Cadre, bordure et bords de l’image
dans les incunables

- Philippe Maupeu
_______________________________

pages 1 2 3 4

Fig. 9. J. d’Arras, Roman de
Mélusine
, 1503

Fig. 10. M. Jourde, Lyon, une capitale du livre à la
renaissance
, 2015

Fig. 11. Térence, Comédies,
v. 1497-1500

Fig. 15. M. d’Auvergne, Vigiles de
Charles VII
, 1500

Fig. 16. Farce de Maistre
Pathelin
, 1490

Cela dit bien la nature essentiellement modulaire de l’image : le jeu combinatoire dans lequel elle entre avec le texte et les bordures la prête à tous les remplois. Dans le cas, assez fréquent, où le bois est intentionnellement brisé en deux ou trois parties, la ligne de ce qui pour l’œil constituait son « cadre » disparait à l’endroit de la brisure : ainsi dans le Mélusine de Jean d’Arras édité par Jehan Petit, deux bois sciés et juxtaposés bord à bord forment une image composite – j’y reviendrai (fig. 9).

Dans le manuscrit médiéval, le scribe – ou le superviseur du manuscrit – ménage des espaces vacants pour l’ornementation et l’illustration. Lorsque le programme iconographique n’est pas réalisé, et le cas est plus fréquent qu’on ne le croit généralement, le manuscrit porte la marque d’emplacements laissés vides, délimités ou non par un cadre. L’espace vacant perçu par le lecteur est une réserve : un espace où le copiste-ornemaniste n’est pas intervenu.  Avec le livre imprimé l’espace devient un signe, un caractère typographique : les vides sont en réalité des pleins (de plomb) [2]. La page imprimée, l’épreuve avec les lignes d’écritures, ses images et ses espaces, est le positif d’un espace saturé : dans la galée, avant qu’elle soit placée dans la forme pour impression, tout (caractères, espaces, bois gravés d’illustrations, bordures mobiles) se touche, tout se tient (fig. 10) [3].

**Extrait des données**
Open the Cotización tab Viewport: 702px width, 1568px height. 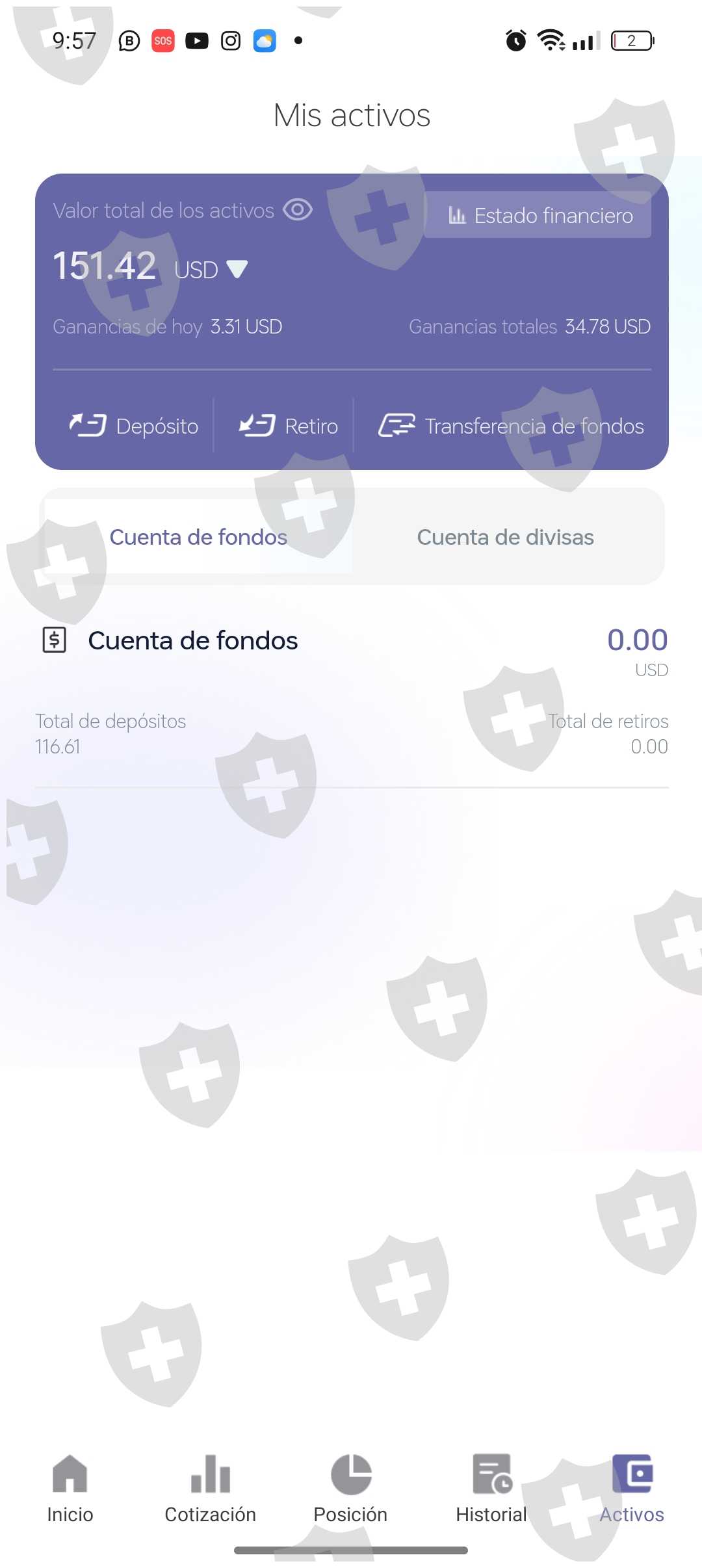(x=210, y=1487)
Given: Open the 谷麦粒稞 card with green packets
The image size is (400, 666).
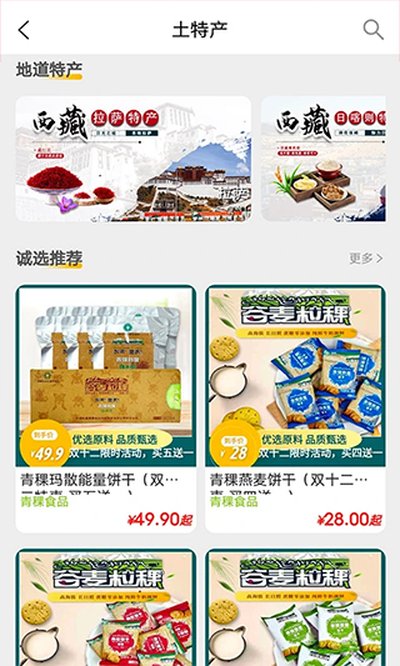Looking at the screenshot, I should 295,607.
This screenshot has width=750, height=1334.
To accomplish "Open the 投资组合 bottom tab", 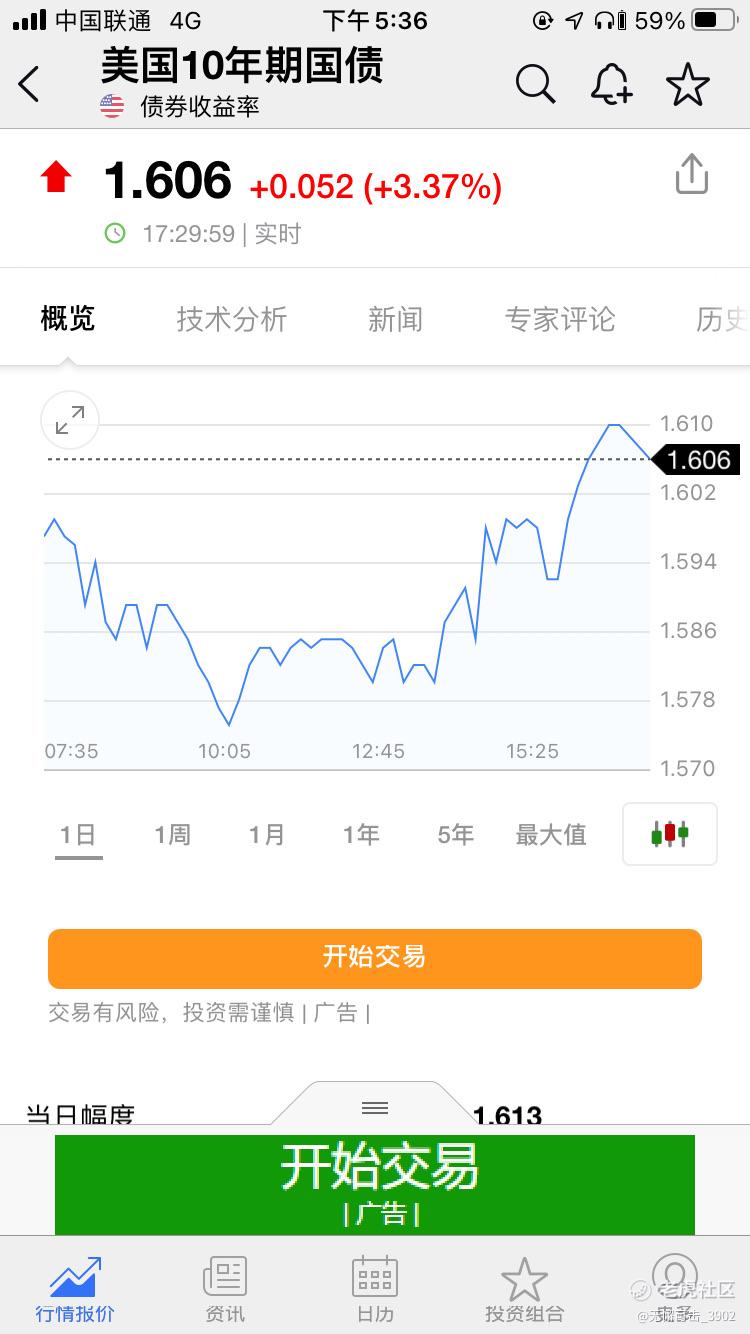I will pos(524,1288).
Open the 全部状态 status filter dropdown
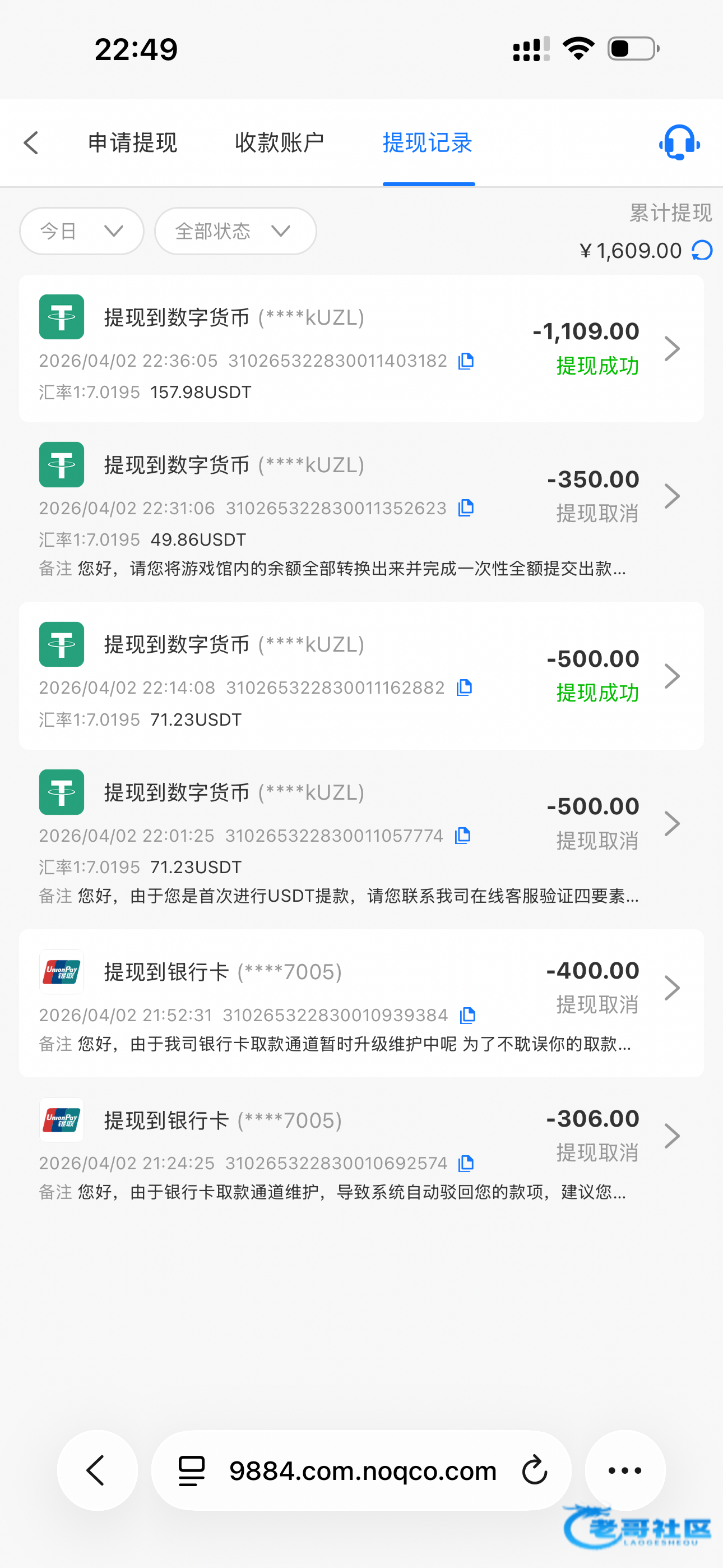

**Objectif**
Dans le texte extrait, énumérez s'il vous plaît tout ce qui, selon la phrase sur la galée, « se touche » avant l'impression.

**Résultat de l'exercice**
- les caractères
- les espaces
- les bois gravés d'illustrations
- les bordures mobiles